Anti-senescent drug screening

To validate the performance of Deep-SeSMo, we first examined the effects of well-known anti-cellular senescence reagents such as nicotinamide mononucleotide (NMN), a key NAD + intemediate15, and metformin, an AMPK activator16. NMN and metformin decreased the SA-β-gal-positive cell ratio, P21–P53 activation, and P16INK4a expression (Fig. 3a–c). Deep-SeSMo successfully assessed the effects of NMN and metformin (Fig. 3d, e). Senolytics are focused as potential therapeutic drugs for age-related diseases to induce apoptosis specifically in senescent cells17. We examined whether Deep-SeSMo could correctly assess the senolytic effect of ABT263. We mixed the young and old HUVECs, treated them with ABT263, and analysed the cells using Deep-SeSMo. Deep-SeSMo could also correctly assessed the senolytic effect of ABT263 (Supplementary Fig. 7f, g). We then conducted drug screening to repress cellular senescence utilising Deep-SeSMo (Supplementary Fig 1a). A kinase inhibitor library was used to screen compounds that suppress cellular senescence induced by the three methods in HUVECs and to understand the mechanism underlying cellular senescence. Senescence scores were calculated by Deep-SeSMo and normalised by a control sample (Fig. 3f). We repeated the screening twice with three senescence induction methods (Supplementary Fig. 8a, b). The senescence score was converted into senescence score ranking for each evaluation. The surface plot of senescence score ranking for each drug clearly showed that several drugs could suppress senescence (Fig. 3g). Most drugs showed the strongest effect on senescence promotion. To identify potential drugs for senescence suppression, we ranked the compounds by calculating the median senescence score ranking in all evaluations and focused on the top four compounds, terreic acid, PD-98059, daidzein, and Y-27632·2HCl, as anti-senescent drugs (Fig. 3h). We also established a heatmap image of senescence score ranking to visualise the effects of every drug and determine an anti-senescence cluster, in which the senescence phenotype was prominently suppressed (Fig. 3i and Supplementary Fig. 8b). The top four compounds were also included in an anti-senescence cluster.

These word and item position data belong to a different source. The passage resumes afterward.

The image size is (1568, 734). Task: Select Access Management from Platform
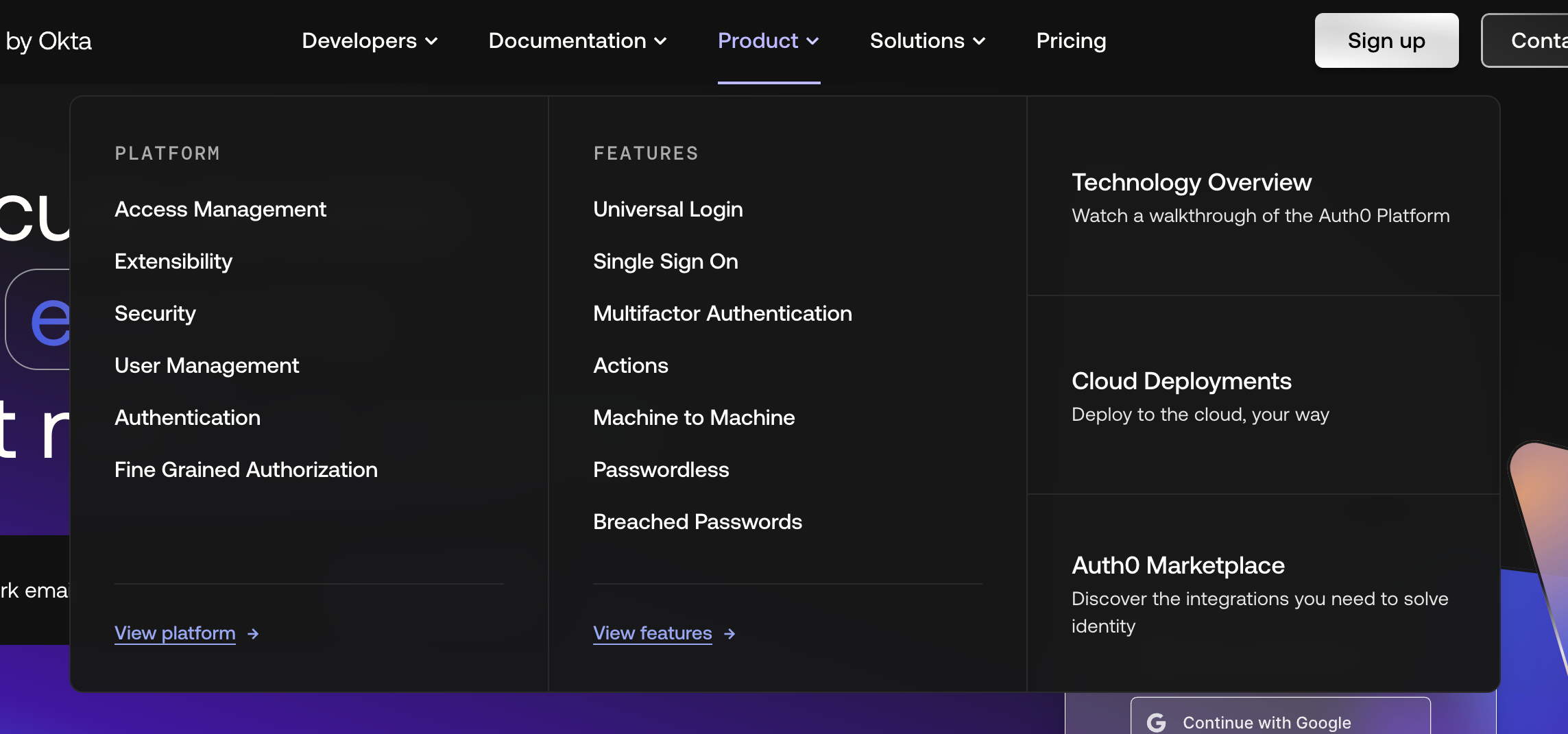(x=220, y=209)

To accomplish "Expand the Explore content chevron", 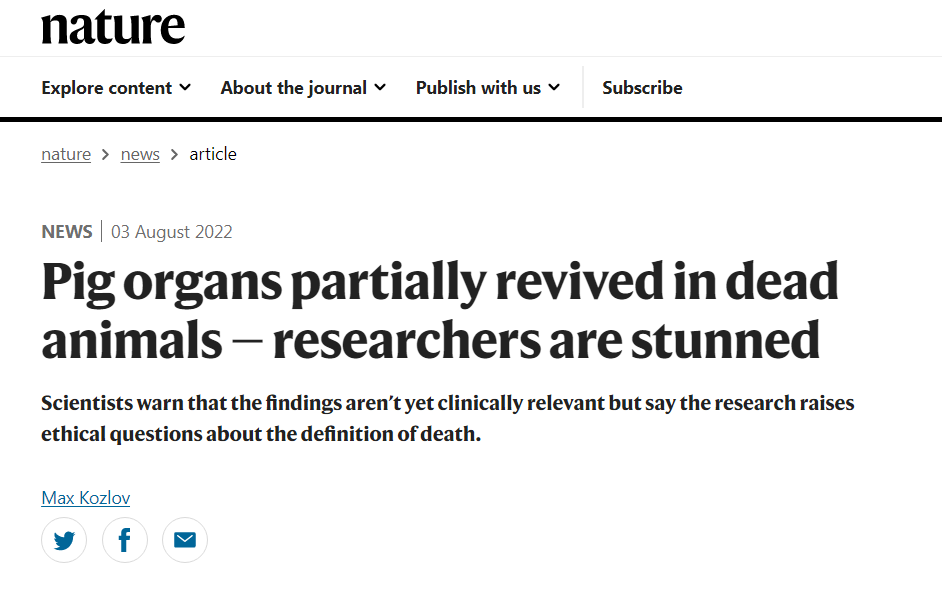I will (185, 88).
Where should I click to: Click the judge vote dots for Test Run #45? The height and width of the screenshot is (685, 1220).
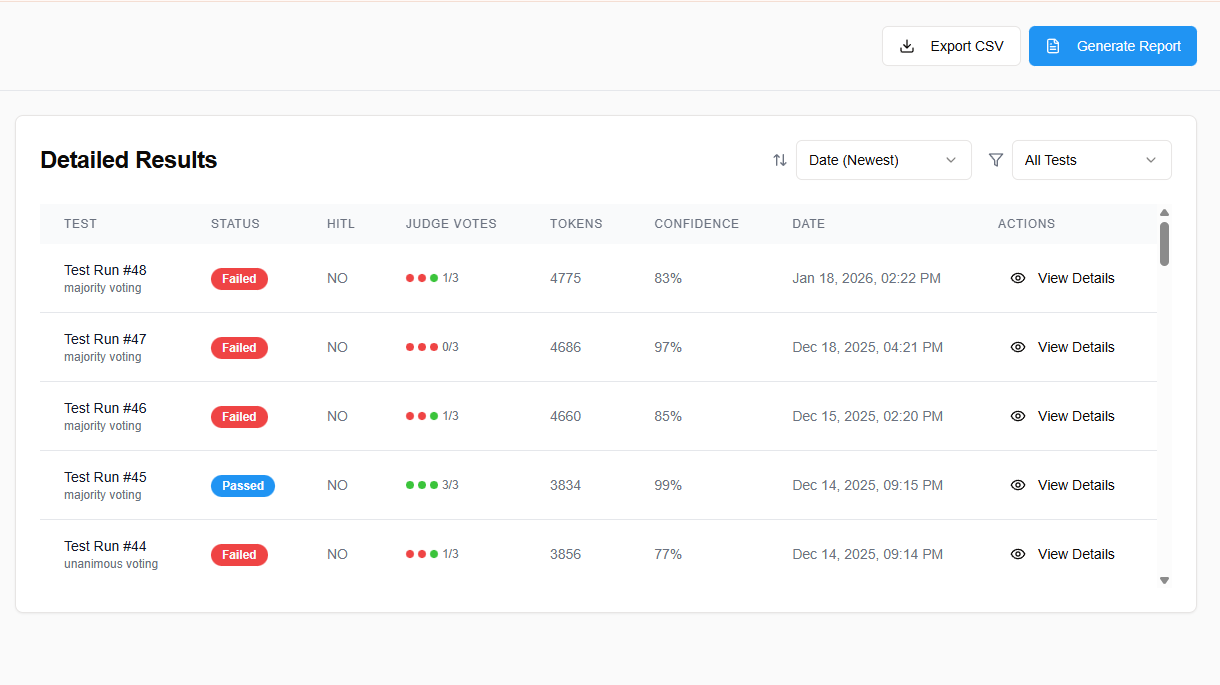click(422, 485)

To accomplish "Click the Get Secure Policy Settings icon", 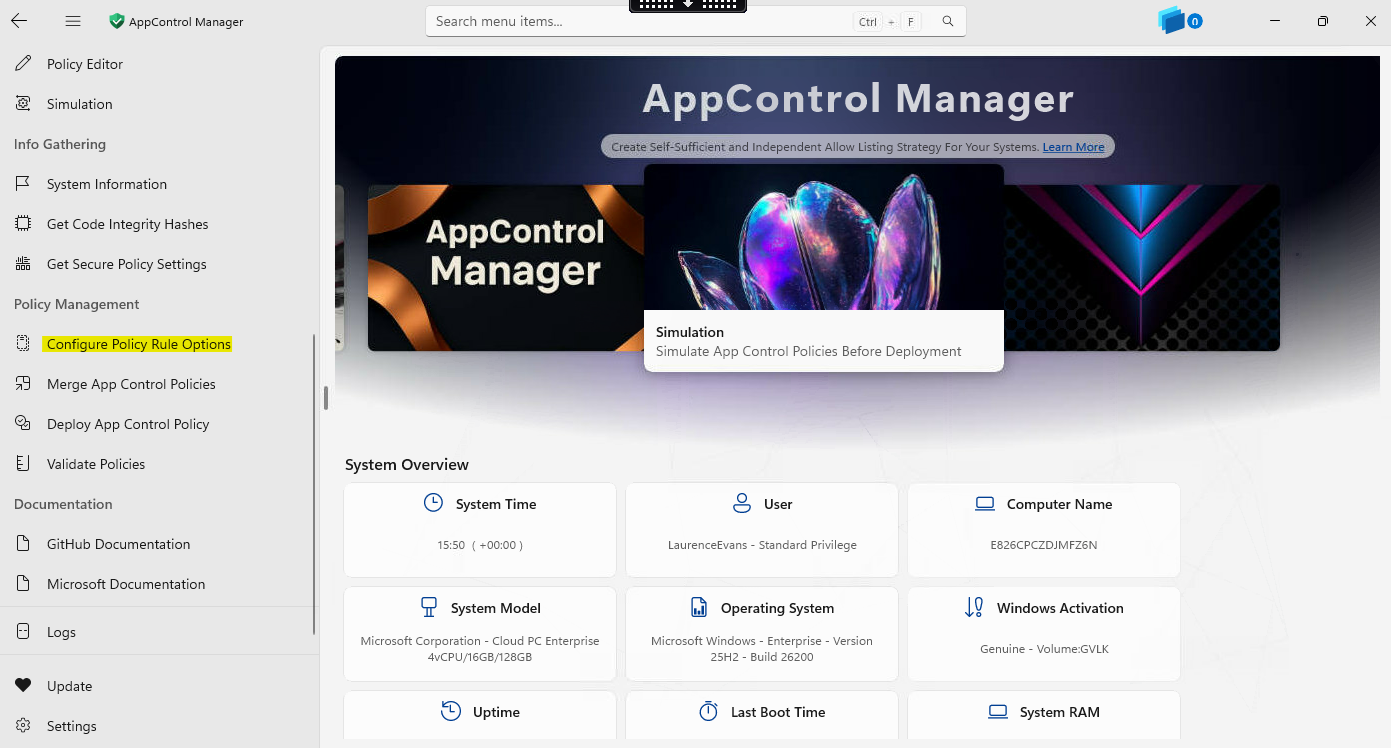I will point(23,264).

Fig. 3: Drug screening using Deep-SeSMo.
figure 3

a Representative images of SA-β-gal activity in senescent HUVECs treated with metformin or NMN. Scale bar, 100 μm. DAPI indicates the cell nuclei. Data are representative of two independent experiments. b Percentage of SA-β-gal-positive cells per total cells in senescent HUVECs treated with metformin or NMN (n = 12 images over two independent experiments). c Western blotting of P21, P53, Ser15 phosphorylation of P53, and P16INK4a in senescent HUVECs treated with metformin or NMN. GAPDH was used as an internal control. Data are representative of two independent experiments. d, e Senescence score calculated by Deep-SeSMo of senescent HUVECs treated with d metformin and e NMN. Data are representative of two independent experiments. f Eighty kinase inhibitors were added to HUVECs, and cellular senescence was induced by H2O2. The senescence score was calculated by Deep-SeSMo and normalised to a control score. g Senescence score ranking for 80 kinase inhibitors and control. Rankings were calculated for three stressors with two replications and evaluated by three pre-trained CNNs. A surface plot shows senescence score ranking sorted by the median value of senescence score ranking. h Top ten compounds detected by Deep-SeSMo. i A heatmap demonstrates a senescence score ranking for each condition evaluated by CNNs trained by H2O2- and CPT-induced senescent HUVECs. The right map shows an anti-senescence cluster that strongly suppresses senescence. CPT camptothecin, Rep replication, NMN nicotinamide mononucleotide. Data are shown as mean ± s.e.m. p values by two-sided Student’s t-test.

Terreic acid, a metabolite of Aspergillus terreus, possesses antibiotic properties18 and is a quinone epoxide inhibitor of Bruton’s tyrosine kinase (BTK)19. Interestingly, terreic acid can extend yeast life span, even though yeast does not express BTK20. PD-98059 is a selective inhibitor of mitogen-activated protein kinase, a kinase of the extracellular signal-regulated kinase, and suppresses cellular senescence21,22. Daidzein is an isoflavone in soybean that suppresses ageing phenotypes23,24. Y-27632·2HCl is an inhibitor of the Rho-associated coiled-coil-forming kinase (ROCK), a member of the serine/threonine kinases, which regulates cell proliferation, apoptosis, migration, metabolism, and senescence25,26. We tested whether the selected compounds suppressed cellular senescence, using conventional experiments. SA-β-gal activity analyses showed that the four compounds decreased cellular senescence (Fig. 4a, b). Western blotting also demonstrated that the four compounds suppressed P53–P21 axis activation and P16INK4a expression (Fig. 4c). P21 expression was also reduced by all compounds with the three senescence induction methods (Supplementary Fig. 9a–d). We also examined the effects of four drugs (SC-514, TYRPHOSTIN51, Indirubin, and SU4312, which were determined as non-effective drugs by Deep-SeSMo analysis, with almost the same senescence score as the control) on the P53–P21 senescence axis. All four drugs showed almost no effects on the activation of the P53–P21 signalling pathway (Supplementary Fig. 9e). This evidence suggests that Deep-SeSMo was reliable and could be used for drug screening.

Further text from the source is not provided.